O primeiro filho de Oxum chama-se Ide, é uma verdadeira jóia, uma argola de cobre que todos os iniciados de Oxum devem colocar nos seus braços.

   Oxum não vê defeitos nos seus filhos, não vê sujidade. Os seus filhos, para ela, são verdadeiras jóias, e ela só consegue ver seu brilho.

É por isso que Oxum é a mãe das crianças, seres inocentes e sem maldade, zelando por elas desde o ventre até que adquiram a sua independência.

Seus filhos, melhor, as suas jóias, são a sua maior riqueza.

 

Características dos filhos de Oxum

 

   Dão muito valor à opinião pública, fazem qualquer coisa para não chocá-la, preferindo contornar as suas diferenças com habilidade e diplomacia. São obstinadas na procura dos seus objectivos.

   Oxum é o arquétipo daqueles que agem com estratégia, que jamais esquecem as suas finalidades; atrás da sua imagem doce esconde-se uma forte determinação e um grande desejo de ascensão social.

   Têm uma certa tendência para engordar, a imagem do gordinho risonho e bem-humorado combina com eles. Gostam de festas, vida social e de outros prazeres que a vida lhes possa oferecer. Tendem a uma vida sexual intensa, mas com muita discrição, pois detestam escândalos.

   Não se desesperam por paixões impossíveis, por mais que gostem de uma pessoa, o seu amor-próprio é muito maior. Eles são narcisistas demais para gostar muito de alguém.

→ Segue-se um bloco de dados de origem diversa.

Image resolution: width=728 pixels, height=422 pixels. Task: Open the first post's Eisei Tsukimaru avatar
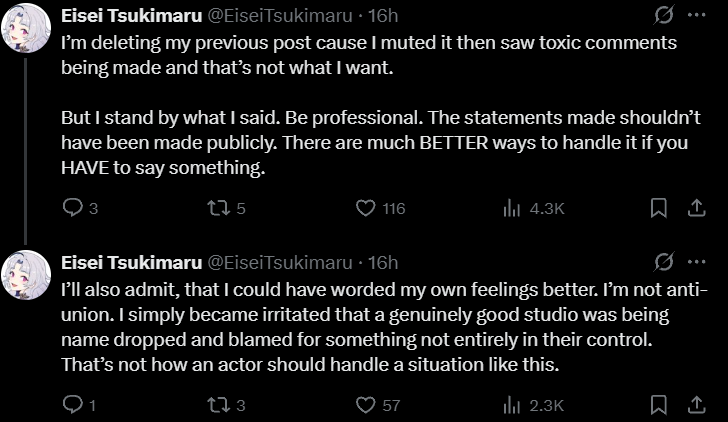26,28

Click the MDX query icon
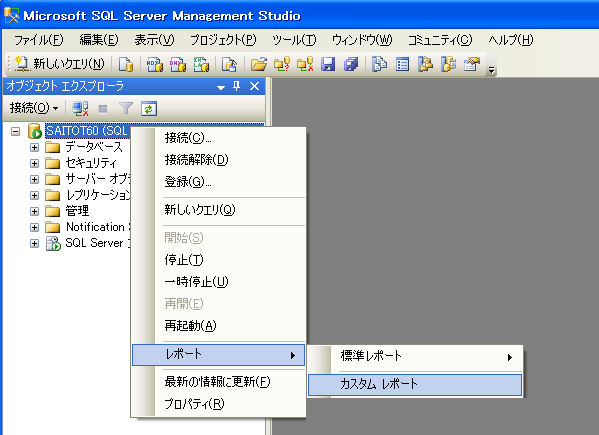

   Graça, vaidade, elegância, uma certa preguiça, charme e beleza definem os filhos de Oxum, que gostam de jóias, perfumes, roupas vistosas e de tudo que é bom e caro.

   O lado espiritual dos filhos de Oxum é bastante aguçado. Talvez por isso, algumas das maiores Yalorixás da história do Candomblé, tenham sido ou sejam de Oxum.